Note: First Looks give previews of new drinks and menus we're curious about. Since they are arranged photo shoots, we do not make critical evaluations or recommendations.
"Punch is a loan word from the Hindi language, from the word meaning five," explains Will Duncan, the beverage manager at Punch House. "Punch is a balance of five flavors; it always balances strong, weak, bitter, sour, and sweet." This is the first of many lessons in history and mixology to be learned at Punch House, Chicago's first punch-focused cocktail bar which opened in Pilsen two weeks ago.
Punch House is part of the Thalia Hall project owned by the team behind The Empty Bottle and Longman & Eagle. The project consists of three main parts: a main floor restaurant (Dusek's Beer and Board), a performance venue and, in the basement, Punch House. The decor of the bar evokes a slice of history, though not history that goes back to ancient India. "Although punches go back to the 1600s, equating it in my mind to Grandma and Grandpa's basement just feels right," said Duncan." The interior is full of 60s-era touches, including wood paneling, a fish tank behind the bar, a wall of antique tchotchkes, and a giant taxidermy fish.
Before he started at Punch House, Duncan had worked with the owners of The Empty Bottle for about six years. He started as a door guy, worked his way up to being the GM at Longman & Eagle and then jumped to this new project. And he's convinced that there's no reason that the drinks at Punch House should be any less precise than the Michelin-starred cuisine at L&E. "I've always had a genuine fascination with beverage; the social aspect of imbibing as a group, the good times that ensue. And there's no reason that it can't be treated with the same elegance and precision as food preparation."
Duncan explains that a punch, despite what some bartenders may think, is not just a large batch of cocktails. "There are cocktail bars that are batching their cocktails, but we're different—we've chosen punch as our focus. Punch is the original party drink and it is, by design, a batched cocktail. But we're using traditional methods that go back to the 16th century. We're just not taking a shortcut by making huge batches of cocktails."
In order to be a punch, a mix must have those five flavors—five flavors that are named on each Punch House coaster. "There's always going to be citrus, there's always going to be a sweetener, there's always going to be a base spirit and there's always going to be a weak portion and a seasoning portion, whether it be bitter or spice. That weak portion is some portion of water, or it might be tea, or juice, or wine," explains Duncan.
The important thing that sets punch apart? The oleo saccharum. "It's Latin, it means 'oily sugar,'" said Duncan. "Every historic punch recipe begins this way. It's combining sugar with citrus peels. The granular texture of the sugar macerates the peels, and the peels want to give up their oils, so you pull all this beautiful aromatic lemon or orange oil out. That's not in a batched cocktail. It's part of what brings nuance to a punch."

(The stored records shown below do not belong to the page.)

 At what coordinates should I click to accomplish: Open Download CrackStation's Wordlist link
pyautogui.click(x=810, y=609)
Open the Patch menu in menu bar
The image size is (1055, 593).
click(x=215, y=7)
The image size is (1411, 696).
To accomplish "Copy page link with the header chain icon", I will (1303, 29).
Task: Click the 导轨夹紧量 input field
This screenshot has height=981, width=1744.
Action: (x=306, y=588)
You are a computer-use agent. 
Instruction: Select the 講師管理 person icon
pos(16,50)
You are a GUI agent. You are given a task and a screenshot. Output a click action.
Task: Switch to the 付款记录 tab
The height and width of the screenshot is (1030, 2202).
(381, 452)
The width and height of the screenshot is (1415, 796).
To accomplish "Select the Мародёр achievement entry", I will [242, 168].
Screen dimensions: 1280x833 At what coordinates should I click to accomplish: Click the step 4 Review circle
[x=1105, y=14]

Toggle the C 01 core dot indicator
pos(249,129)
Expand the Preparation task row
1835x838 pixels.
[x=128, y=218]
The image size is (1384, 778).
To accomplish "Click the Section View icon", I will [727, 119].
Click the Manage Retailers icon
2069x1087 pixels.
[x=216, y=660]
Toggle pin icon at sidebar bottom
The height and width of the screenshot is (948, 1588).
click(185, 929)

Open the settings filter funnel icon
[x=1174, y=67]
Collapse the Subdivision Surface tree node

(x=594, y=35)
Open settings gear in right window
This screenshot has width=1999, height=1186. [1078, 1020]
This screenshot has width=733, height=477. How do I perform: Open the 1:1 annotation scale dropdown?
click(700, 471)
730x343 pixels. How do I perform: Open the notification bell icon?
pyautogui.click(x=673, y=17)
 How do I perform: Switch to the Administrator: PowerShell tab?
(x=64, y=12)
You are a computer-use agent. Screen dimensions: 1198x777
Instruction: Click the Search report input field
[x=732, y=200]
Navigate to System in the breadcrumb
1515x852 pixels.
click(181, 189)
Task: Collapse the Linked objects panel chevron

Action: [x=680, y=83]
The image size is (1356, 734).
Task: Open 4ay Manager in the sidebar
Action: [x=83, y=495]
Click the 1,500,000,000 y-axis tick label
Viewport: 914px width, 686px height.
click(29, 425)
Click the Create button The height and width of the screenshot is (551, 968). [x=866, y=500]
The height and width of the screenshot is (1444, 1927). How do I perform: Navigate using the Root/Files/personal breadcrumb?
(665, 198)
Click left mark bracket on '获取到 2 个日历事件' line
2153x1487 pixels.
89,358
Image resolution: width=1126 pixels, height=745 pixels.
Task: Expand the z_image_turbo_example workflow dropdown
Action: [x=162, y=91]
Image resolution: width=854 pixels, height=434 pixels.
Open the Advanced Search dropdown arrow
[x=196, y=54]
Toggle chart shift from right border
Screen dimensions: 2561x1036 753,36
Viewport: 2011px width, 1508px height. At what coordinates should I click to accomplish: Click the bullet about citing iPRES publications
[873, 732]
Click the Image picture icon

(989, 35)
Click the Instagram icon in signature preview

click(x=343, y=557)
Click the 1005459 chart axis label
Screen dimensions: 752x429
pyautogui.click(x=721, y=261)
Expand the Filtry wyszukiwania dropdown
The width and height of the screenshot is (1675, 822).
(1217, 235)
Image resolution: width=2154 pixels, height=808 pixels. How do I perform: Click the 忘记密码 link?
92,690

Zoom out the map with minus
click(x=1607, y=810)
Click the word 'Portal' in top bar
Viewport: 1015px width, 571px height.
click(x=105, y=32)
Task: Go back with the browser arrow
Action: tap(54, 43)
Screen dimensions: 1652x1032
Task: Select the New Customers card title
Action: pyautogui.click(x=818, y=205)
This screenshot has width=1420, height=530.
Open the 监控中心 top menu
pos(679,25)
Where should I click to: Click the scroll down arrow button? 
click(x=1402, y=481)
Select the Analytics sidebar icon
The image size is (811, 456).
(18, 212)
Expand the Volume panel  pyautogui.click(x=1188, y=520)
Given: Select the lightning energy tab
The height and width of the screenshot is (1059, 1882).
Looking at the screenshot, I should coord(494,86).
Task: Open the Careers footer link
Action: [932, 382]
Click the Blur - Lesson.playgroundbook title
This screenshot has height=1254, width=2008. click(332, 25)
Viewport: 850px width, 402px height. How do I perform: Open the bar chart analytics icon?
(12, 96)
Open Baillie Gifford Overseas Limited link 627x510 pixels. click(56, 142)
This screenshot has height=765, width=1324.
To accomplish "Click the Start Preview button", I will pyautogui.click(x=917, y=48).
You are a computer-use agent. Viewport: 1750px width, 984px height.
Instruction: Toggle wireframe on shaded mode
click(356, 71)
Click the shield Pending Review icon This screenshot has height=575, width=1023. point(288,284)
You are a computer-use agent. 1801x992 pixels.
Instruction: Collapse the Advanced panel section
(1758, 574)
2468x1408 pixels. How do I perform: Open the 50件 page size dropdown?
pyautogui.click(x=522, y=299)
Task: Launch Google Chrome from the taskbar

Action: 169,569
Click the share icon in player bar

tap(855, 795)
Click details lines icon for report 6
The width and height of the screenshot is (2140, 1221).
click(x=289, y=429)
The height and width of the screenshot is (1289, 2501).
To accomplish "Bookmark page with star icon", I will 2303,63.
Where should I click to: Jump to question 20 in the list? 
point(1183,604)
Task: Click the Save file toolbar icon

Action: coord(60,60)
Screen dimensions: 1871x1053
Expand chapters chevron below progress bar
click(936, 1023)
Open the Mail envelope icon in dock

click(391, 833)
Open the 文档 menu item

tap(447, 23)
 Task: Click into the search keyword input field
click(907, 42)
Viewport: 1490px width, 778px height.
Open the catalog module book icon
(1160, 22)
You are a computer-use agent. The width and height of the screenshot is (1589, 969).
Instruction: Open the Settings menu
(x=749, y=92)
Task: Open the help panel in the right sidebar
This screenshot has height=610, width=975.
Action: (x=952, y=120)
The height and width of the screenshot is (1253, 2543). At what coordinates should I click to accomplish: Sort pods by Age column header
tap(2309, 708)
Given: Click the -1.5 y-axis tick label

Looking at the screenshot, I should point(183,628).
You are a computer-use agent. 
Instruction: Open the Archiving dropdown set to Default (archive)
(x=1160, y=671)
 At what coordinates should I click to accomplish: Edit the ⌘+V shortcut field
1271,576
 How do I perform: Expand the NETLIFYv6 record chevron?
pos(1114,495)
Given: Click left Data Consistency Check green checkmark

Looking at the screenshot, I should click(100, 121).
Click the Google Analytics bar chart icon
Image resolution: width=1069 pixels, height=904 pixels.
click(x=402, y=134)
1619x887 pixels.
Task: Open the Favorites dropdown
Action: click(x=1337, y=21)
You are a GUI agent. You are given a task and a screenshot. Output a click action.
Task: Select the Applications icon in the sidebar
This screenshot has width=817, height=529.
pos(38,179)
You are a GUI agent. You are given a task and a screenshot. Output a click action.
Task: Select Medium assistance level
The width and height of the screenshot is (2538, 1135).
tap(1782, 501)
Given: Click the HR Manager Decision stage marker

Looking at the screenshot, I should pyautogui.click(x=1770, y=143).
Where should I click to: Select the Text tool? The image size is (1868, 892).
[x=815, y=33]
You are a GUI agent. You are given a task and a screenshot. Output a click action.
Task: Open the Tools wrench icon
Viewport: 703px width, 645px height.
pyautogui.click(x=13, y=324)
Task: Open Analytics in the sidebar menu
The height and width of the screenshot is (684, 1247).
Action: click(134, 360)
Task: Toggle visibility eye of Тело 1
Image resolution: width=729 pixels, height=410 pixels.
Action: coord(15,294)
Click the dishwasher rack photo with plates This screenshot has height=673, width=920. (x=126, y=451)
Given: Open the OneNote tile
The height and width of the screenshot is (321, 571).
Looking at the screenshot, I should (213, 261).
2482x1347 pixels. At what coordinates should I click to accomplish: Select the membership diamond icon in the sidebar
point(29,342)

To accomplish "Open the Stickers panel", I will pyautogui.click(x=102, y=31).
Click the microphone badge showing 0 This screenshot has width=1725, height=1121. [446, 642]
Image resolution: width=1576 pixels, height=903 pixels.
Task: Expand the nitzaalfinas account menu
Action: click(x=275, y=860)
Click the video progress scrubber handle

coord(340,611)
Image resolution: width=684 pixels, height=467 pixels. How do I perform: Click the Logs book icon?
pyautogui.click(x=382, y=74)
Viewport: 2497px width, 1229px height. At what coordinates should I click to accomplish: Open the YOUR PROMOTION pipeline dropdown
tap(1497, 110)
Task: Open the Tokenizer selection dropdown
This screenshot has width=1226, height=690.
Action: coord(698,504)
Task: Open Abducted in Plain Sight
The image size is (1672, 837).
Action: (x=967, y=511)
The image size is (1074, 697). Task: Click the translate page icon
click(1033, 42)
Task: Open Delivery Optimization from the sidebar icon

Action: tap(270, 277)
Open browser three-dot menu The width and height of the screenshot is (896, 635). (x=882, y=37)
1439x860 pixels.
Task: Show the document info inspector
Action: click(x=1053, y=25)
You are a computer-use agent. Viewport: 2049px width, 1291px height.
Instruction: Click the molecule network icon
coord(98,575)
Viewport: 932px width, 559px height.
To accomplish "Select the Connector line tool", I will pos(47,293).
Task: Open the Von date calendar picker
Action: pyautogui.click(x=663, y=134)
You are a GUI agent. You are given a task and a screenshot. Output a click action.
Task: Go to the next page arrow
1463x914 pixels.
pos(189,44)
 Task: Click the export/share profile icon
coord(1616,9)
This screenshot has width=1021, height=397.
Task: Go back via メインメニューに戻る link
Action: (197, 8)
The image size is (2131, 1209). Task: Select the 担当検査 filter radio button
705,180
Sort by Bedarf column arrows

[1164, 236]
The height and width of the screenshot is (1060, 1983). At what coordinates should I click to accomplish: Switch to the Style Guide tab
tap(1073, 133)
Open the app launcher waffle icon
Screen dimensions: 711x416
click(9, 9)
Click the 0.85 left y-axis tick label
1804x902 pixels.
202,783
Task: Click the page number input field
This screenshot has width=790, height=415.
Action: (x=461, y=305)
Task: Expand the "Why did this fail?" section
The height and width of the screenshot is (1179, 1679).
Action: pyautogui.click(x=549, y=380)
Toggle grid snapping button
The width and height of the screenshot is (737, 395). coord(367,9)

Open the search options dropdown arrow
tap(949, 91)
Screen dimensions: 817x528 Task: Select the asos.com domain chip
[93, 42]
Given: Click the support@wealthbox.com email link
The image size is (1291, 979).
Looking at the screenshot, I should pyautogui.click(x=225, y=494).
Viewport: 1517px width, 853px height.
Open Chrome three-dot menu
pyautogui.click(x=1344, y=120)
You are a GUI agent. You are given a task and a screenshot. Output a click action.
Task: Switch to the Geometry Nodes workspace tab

Conveniently for a bartender, the focus on punch also speeds up service. The restaurant has a custom kegerator, and almost all of the punches are made in advance and dispensed on draft. The daily prep process is more like what happens in a kitchen than a bar, as some of the punches take days to make. This introduces some new challenges for a bar manager. "I've learned how to use Excel really well," laughs Duncan. "I have a master spreadsheet that allows me to plug in a test batch based on a single 750 mL bottle of spirit, and my spreadsheet automatically scales it up. It also gives me my costs and my portion control."
The punches are all $8 a glass, $32 a carafe (four servings) or $59 a bowl (8 servings). "Most cocktail bars offer a punch or two, but it's often a $200-plus option!" said Duncan. "They are really geared towards large groups, which is why a lot of bars find that it doesn't sell. It was really important to me to offer different sized portions and to offer a bowl option that is an accessible price."
There are also a series of "not punch" cocktails at Punch House, including a Vieux Carré, Negroni, and an Old Fashioned. "The cocktail are a deliberate counterpoint to the punch style—they are all boozy, stirred drinks." There's a small food menu that includes oysters, wood roasted olives, blue crab dip, and a Slagel Farms beef burger served with duck fat fries. Plus, you can always head upstairs to Dusek's for dinner.